India has recently made changes to its Aadhaar authentication service, which is a digital identity verification system linked to the biometrics of over 1.4 billion individuals. These updates now allow businesses in various sectors such as e-commerce, travel, hospitality, and healthcare to use the verification system to authenticate their customers. However, concerns about privacy have been raised as the Indian government has not yet specified measures to prevent misuse of individuals’ biometric IDs.
The Indian IT ministry introduced the Aadhaar Authentication for Good Governance (Social Welfare, Innovation, Knowledge) Amendment Rules, 2025, which amends the legislation introduced in 2020 following a Supreme Court ruling that restricted private entities’ access to Aadhaar data. The amendment comes after a two-year public consultation process, the details of which have not been disclosed.

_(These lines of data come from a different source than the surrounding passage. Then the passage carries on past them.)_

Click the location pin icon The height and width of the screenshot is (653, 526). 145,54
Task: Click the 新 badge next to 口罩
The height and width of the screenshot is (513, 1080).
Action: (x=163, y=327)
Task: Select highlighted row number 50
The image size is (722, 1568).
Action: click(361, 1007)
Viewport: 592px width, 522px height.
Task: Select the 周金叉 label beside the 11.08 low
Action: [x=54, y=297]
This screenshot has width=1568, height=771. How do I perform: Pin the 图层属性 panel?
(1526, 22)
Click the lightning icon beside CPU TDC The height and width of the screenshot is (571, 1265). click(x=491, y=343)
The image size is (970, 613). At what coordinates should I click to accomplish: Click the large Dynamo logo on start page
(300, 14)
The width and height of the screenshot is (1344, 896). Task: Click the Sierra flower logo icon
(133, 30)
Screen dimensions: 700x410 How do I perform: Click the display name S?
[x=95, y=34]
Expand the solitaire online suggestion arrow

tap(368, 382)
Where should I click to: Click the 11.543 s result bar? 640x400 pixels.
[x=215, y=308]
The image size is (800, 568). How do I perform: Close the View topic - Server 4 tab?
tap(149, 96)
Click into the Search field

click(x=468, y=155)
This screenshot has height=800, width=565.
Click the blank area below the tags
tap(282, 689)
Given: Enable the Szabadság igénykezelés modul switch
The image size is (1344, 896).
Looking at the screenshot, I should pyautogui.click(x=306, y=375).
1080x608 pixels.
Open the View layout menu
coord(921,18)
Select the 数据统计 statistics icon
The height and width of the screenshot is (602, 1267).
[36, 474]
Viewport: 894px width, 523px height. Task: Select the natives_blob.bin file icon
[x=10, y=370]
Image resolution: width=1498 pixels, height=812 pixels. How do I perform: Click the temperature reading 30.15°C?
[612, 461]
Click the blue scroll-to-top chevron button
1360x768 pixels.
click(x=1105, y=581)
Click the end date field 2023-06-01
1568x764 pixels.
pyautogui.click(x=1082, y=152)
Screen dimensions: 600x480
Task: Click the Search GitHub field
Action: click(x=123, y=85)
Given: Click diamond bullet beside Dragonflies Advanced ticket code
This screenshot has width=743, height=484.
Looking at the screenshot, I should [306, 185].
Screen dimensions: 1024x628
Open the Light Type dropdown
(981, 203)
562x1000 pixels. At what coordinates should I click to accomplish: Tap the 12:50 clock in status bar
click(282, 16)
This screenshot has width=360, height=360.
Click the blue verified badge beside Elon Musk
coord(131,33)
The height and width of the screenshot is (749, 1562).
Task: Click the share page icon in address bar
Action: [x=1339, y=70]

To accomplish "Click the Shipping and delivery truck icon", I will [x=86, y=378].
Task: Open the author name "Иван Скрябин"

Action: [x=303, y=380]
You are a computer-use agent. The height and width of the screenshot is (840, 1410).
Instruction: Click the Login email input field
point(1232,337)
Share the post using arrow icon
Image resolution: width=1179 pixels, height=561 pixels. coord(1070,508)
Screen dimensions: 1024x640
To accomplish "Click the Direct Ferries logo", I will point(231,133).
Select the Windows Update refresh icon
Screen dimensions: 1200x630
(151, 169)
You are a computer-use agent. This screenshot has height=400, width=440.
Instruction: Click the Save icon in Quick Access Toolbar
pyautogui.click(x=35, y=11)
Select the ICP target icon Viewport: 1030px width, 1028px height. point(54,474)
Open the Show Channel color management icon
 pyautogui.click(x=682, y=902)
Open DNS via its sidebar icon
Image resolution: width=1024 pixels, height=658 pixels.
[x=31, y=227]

The update aims to expand the scope of Aadhaar authentication for better service delivery and allow both government and non-government entities to use the system for public interest services. Previously, Aadhaar authentication was primarily used by banking and telecom operators, but the amended rules now extend the service to various public and private sectors.
According to the UIDAI website, Aadhaar authentication transactions reached 129.93 billion in January. Entities such as the National Informatics Center, National Health Agency, and major banks like State Bank of India and Bank of Baroda are among the top users of Aadhaar-based authentication.
To enable Aadhaar authentication, entities must apply to the relevant government ministry or department for approval. The government, along with UIDAI and MeitY, will evaluate these applications based on UIDAI’s recommendations.
Policy experts have raised concerns about the potential misuse of Aadhaar and have called for clearer criteria and transparency in the evaluation process to prevent abuse. Section 57 of the Aadhaar Act, which allowed private entities to use Aadhaar for identity verification, was struck down by the Supreme Court in 2018. The recent amendment has been criticized for attempting to re-introduce provisions similar to Section 57.
TechCrunch is awaiting a response from the Indian IT ministry regarding these concerns and the measures in place to safeguard against Aadhaar misuse.